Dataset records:
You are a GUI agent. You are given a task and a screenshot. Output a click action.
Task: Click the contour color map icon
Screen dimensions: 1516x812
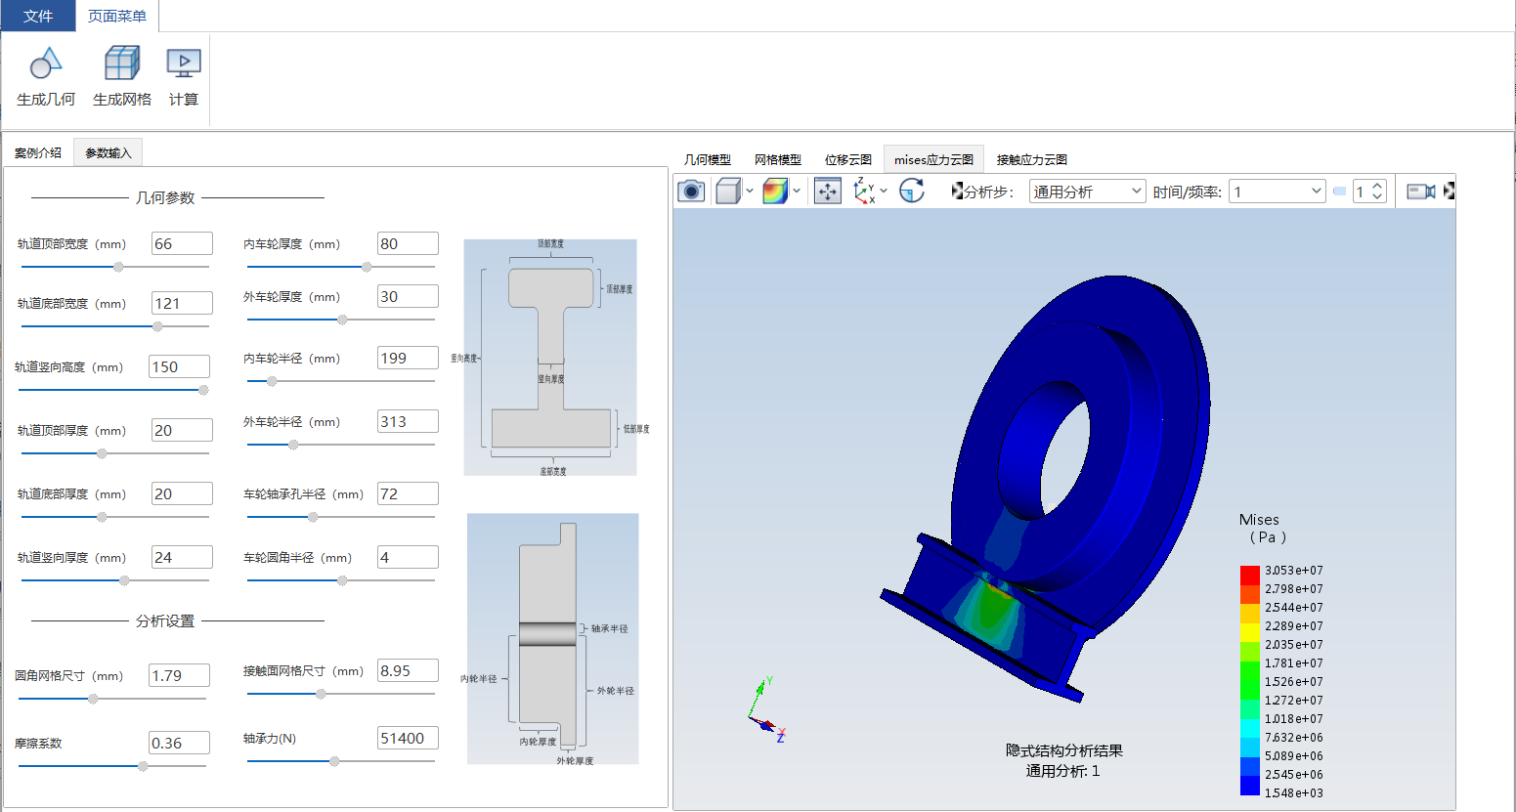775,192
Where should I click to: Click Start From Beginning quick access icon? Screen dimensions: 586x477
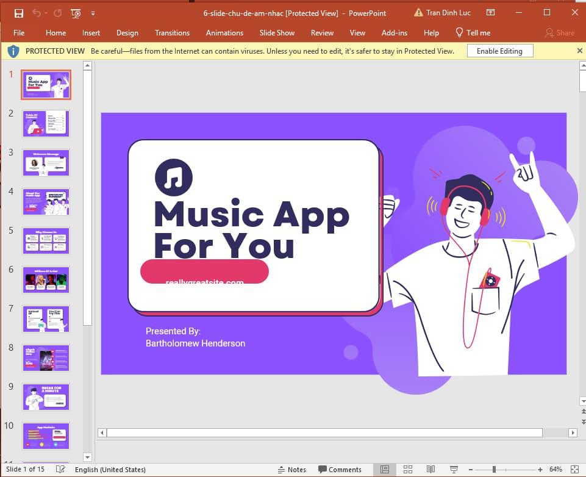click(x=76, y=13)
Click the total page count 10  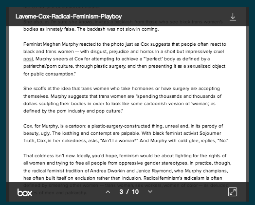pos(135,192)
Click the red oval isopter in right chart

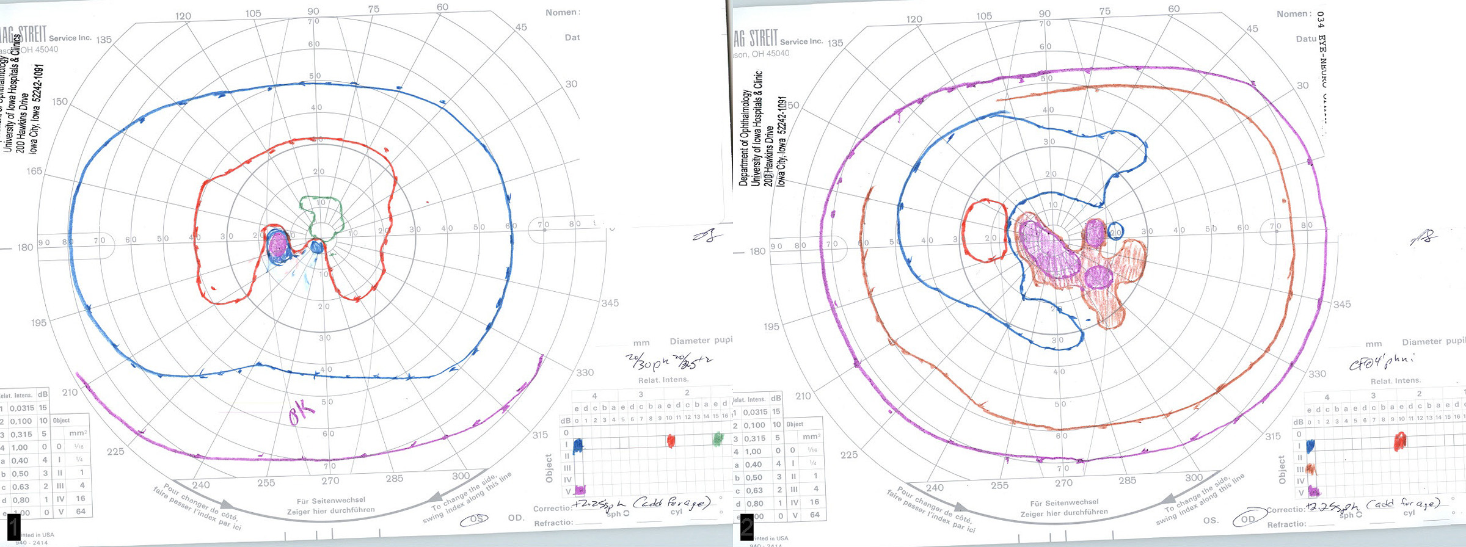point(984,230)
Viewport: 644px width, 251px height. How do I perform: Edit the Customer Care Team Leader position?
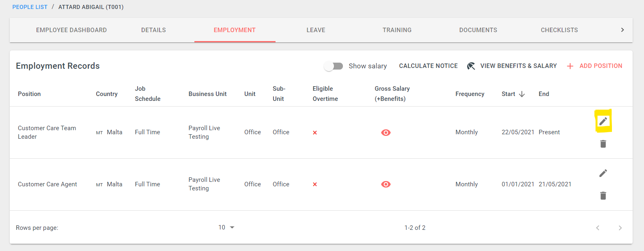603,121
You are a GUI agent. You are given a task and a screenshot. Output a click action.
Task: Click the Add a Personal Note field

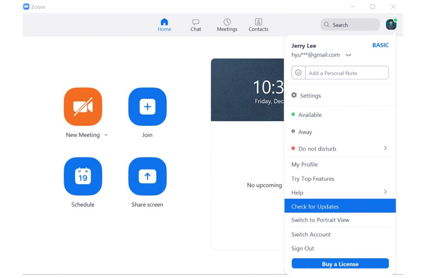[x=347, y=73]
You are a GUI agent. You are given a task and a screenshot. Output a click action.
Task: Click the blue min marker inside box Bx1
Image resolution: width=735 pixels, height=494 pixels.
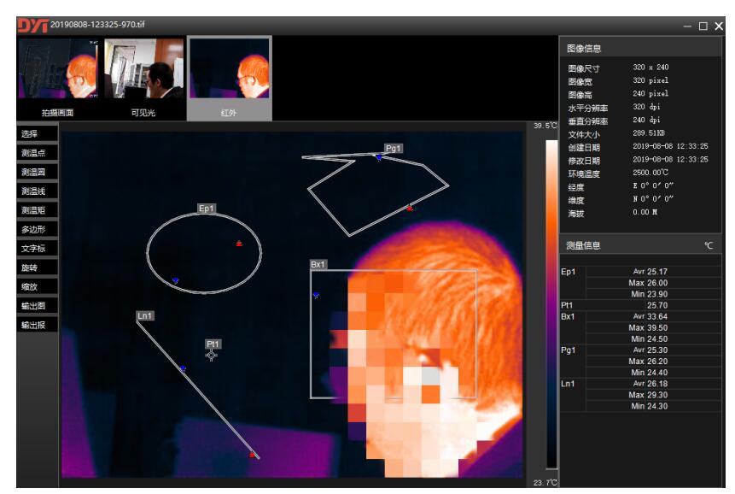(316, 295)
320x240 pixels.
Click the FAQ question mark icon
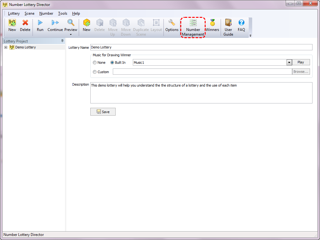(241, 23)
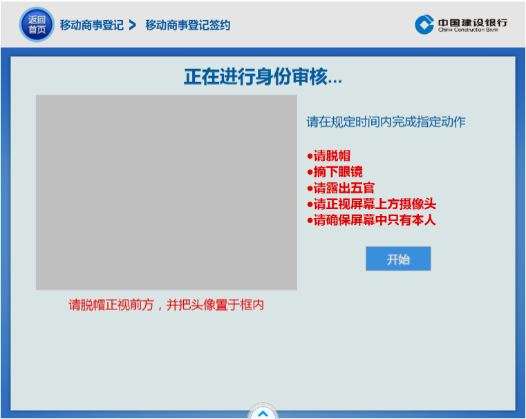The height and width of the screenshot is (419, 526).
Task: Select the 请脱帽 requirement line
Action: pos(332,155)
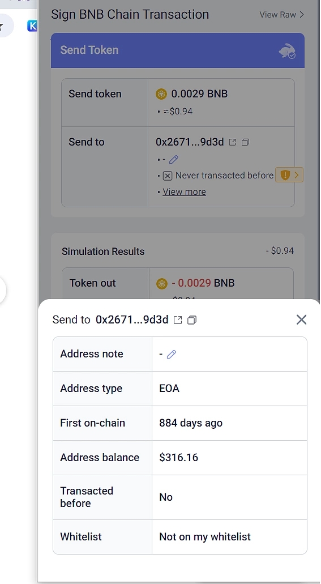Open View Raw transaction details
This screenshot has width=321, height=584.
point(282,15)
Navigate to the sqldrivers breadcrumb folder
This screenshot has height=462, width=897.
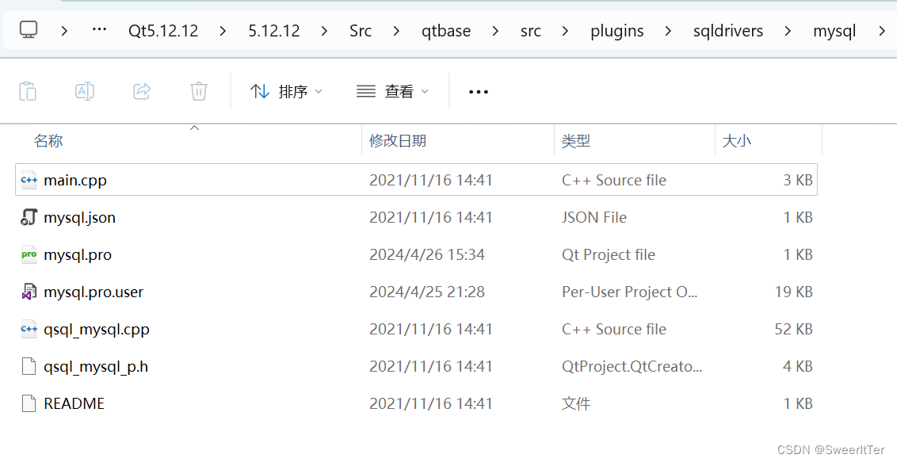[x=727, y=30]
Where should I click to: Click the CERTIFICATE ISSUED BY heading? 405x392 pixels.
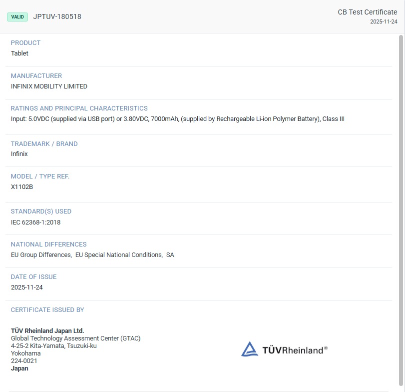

**Exercise directions**
At the line containing "Click the FAQ question mark icon", begin reproducing the entries word for word, and continue through their last line. Leave out the pictures.

**Output below**
Click the FAQ question mark icon
(241, 23)
The height and width of the screenshot is (419, 526).
Task: Select the 请脱帽 requirement line
Action: pos(332,155)
Open View Raw transaction details
This screenshot has width=321, height=584.
point(282,15)
Navigate to the sqldrivers breadcrumb folder
This screenshot has height=462, width=897.
[x=727, y=30]
Where should I click to: Click the CERTIFICATE ISSUED BY heading? 405x392 pixels.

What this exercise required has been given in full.